O que há no Itamaraty, como apontado por diversos especialistas ao longo da gestão de Araújo, é uma atuação ideológica, com ideias contrárias a um chamado “globalismo” e críticas à China, que prejudicam o Brasil.
Quebra de tradições
Juliano da Silva Cortinhas, professor de Relações Internacionais da UnB, destacou que a atuação de Araújo quebra todas as tradições da política externa brasileira, que era conhecida no mundo todo. Ele frisou que o ministro prejudicou o país num momento em que era necessário uma ação junto a outros país para conseguir vacinas e equipamentos de proteção.
Cortinhas lembrou que o próprio chanceler, em outubro do ano passado, disse preferir ver a política externa do país sendo condenada por outras nações a se aliar ao “cinismo interesseiro dos globalistas, dos corruptos”. Na ocasião, Araújo declarou que “o Brasil fala de liberdade através do mundo; se isso faz de nós um pária internacional, então que sejamos esse pária”.
“A tradição do Itamaraty sempre foi ter uma linha mais pragmática, pautada nos interesses brasileiros no mundo e no respeito às organizações internacionais, ao direito internacional. Havia diferenças, a depender do governo que assumia, mas nunca havíamos nos descolado tanto dos interesses brasileiros e de defendê-los ao redor do mundo”, enfatizou Cortinhas.

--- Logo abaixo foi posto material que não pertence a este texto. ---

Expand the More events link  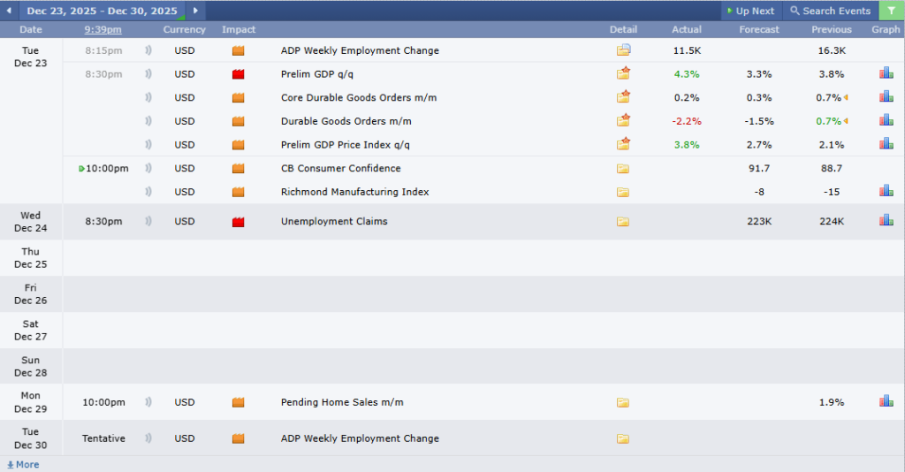(x=23, y=465)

O professor também acredita que, mesmo com a eventual troca de ministro, o Brasil não deve ver alteração na política externa, porque o presidente continuará implementando sua visão de mundo e suas vontades.
Professor de direito internacional da Universidade Estadual de Campinas (Unicamp) e da Pontifícia Universidade Católica (PUC) de Campinas, Luís Renato Vedovato afirmou que o Brasil perdeu, nos últimos dois anos, a sua posição de referência internacional de diplomacia, quando passou a ter posicionamentos muito fundados na ideologia de extrema direita. Conforme ele, a mudança de ministro, por si só, não vai adiantar. “O que precisa é mudar a posição política do Brasil no exterior”, disse. Segundo Vedovato, será difícil recuperar a diplomacia brasileira nos próximos anos.
Na avaliação de Geraldo Zahran, doutor em relações internacionais e pesquisador do Instituto Nacional de Ciência e Tecnologia para Estudos sobre os Estados Unidos (INCT-INEU), a troca, por si só, não trará efeitos positivos para a situação do Brasil aos olhos do mundo. De acordo com ele, o Itamaraty deixou a posição de referência e liderança em muitos debates e grupos de países, como meio ambiente, direitos humanos, mulheres e multilateralismo. (Colaborou Augusto Fernandes)
Cotada para o cargo
Quando se fala em troca no Ministério das Relações Exteriores, um nome que circula é o da embaixadora brasileira na Organização das Nações Unidas (ONU), Maria Nazareth Farani Azevêdo. Foi ela que, segundo reportagem da revista Época, convenceu o ministro Ernesto Araújo a não sair do consórcio Covax Facility, da Organização Mundial da Saúde (OMS), para aquisição de vacina.